_TASK STATEMENT:_ Out of the lines below, please list those that hold the string "computer".

_RECORDS FOR THIS TASK:_
- Opening Delimiter -
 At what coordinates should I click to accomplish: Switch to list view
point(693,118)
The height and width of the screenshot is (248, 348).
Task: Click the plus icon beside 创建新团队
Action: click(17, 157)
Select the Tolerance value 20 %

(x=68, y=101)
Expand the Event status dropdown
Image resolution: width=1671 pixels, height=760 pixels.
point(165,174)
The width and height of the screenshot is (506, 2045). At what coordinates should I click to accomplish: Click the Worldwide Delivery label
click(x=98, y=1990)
- Closing Delimiter -
- Opening Delimiter -
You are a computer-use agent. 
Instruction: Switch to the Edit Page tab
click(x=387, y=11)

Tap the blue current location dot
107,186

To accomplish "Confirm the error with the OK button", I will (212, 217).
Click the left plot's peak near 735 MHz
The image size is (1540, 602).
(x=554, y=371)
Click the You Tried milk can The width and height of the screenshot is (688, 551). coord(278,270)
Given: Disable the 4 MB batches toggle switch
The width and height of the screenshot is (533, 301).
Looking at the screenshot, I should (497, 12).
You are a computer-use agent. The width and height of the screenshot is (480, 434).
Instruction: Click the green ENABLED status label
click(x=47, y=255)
- Closing Delimiter -
- Opening Delimiter -
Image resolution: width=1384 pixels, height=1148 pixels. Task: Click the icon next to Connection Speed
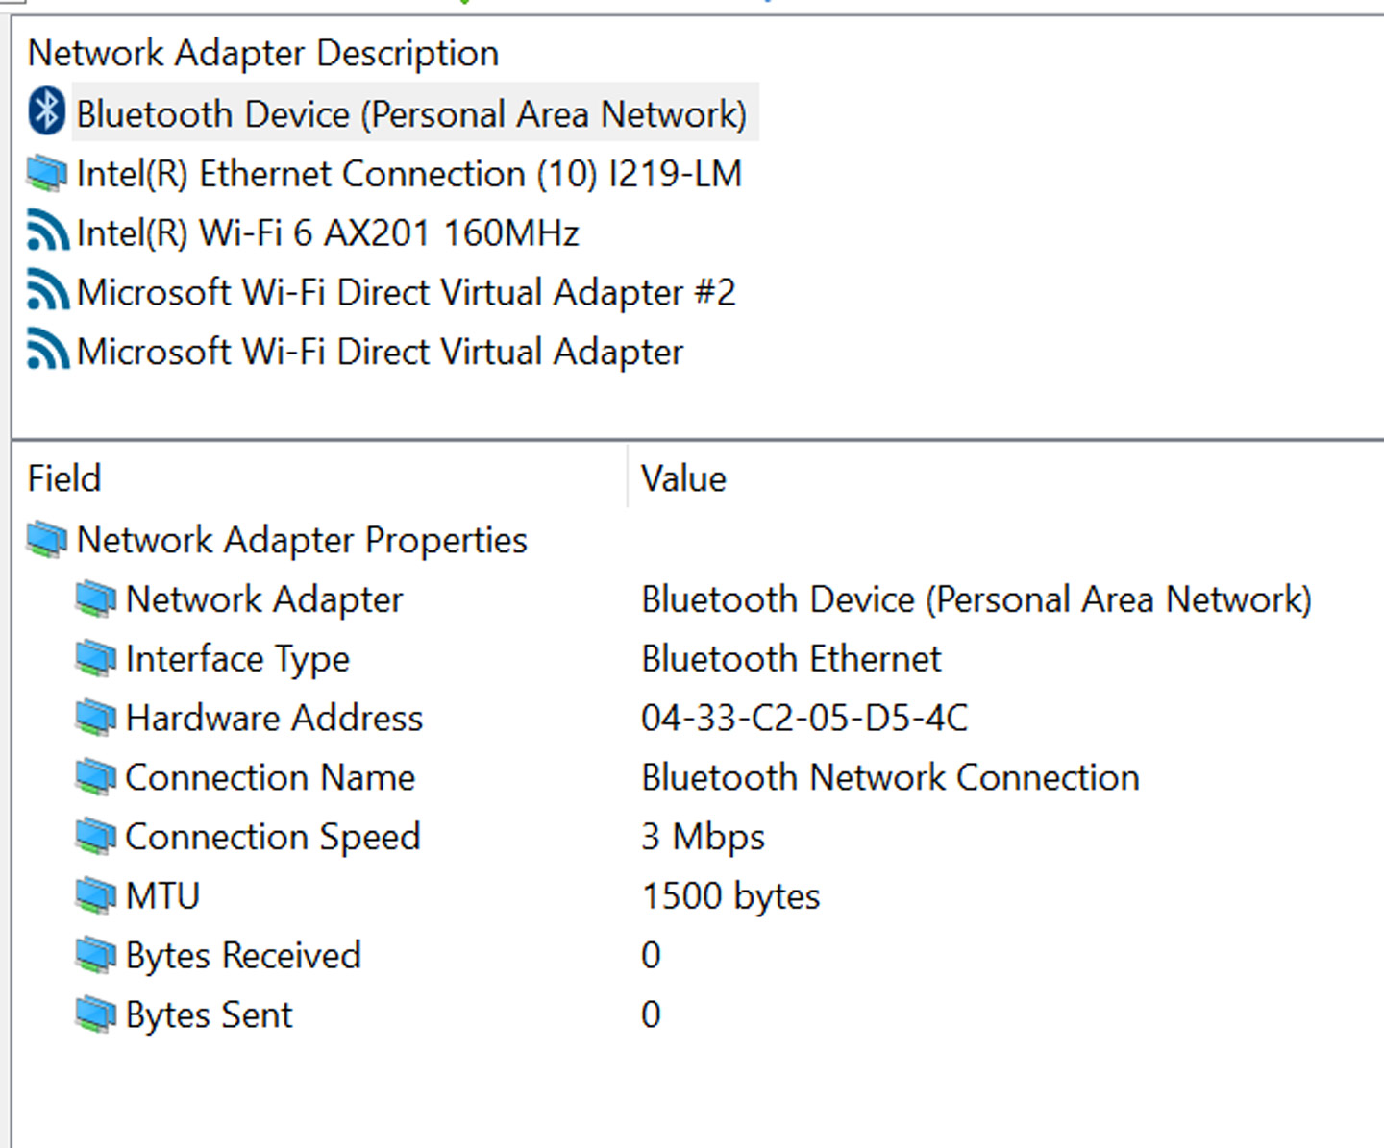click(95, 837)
- Closing Delimiter -
_ANSWER SECTION:_
You are a computer-use agent. 
You are a computer-use agent. The width and height of the screenshot is (480, 434).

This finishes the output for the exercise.